• [Passage shown]
# Best place in the world to be a paramedic



## Shieldheart

Hey all, paramedic in training (first year Canadian).

Just wondering how prehosptial care is run throughout the world.  Where is the best place in the world to be a paramedic?


----------



## Scott33

Shieldheart said:


> Hey all, paramedic in training (first year Canadian).
> 
> Just wondering how prehosptial care is run throughout the world.  Where is the best place in the world to be a paramedic?



It depends on your definition of "best".

Some will argue that earning the most money equals working for the best system. Some would say that a mandatory, and relevant, degree prior to practice makes for the best systems. I am sure a few think that geographical location and demographics can make or break an otherwise progressive system. Then there are those who will value the clinical autonomy of their practice, over the likes of the US physician-extender system.

Of course, you will always find the loonies who think the biggest, loudest, and shiniest ambulances are all that matters.:deadhorse:


----------



## RyanMidd

I don't want to seem biased, but I suppose I haven't witnessed any systems outside of North America & the Caribbean, and I've only WORKED for Canada.

• [Supplied entries]
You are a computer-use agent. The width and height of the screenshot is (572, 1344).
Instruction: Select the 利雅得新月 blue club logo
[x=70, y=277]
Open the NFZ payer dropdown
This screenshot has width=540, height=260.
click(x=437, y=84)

• [Task details]
Answer these questions about the forum thread on the best place to be a paramedic:
1. What year of paramedic training is Shieldheart in?
2. According to Scott33, what does the best place depend on?
3. Which country is the only one RyanMidd has worked for?
The entries aren't needed for this task.

• [Answer to the problem]
1. First year.
2. Your definition of "best."
3. Canada.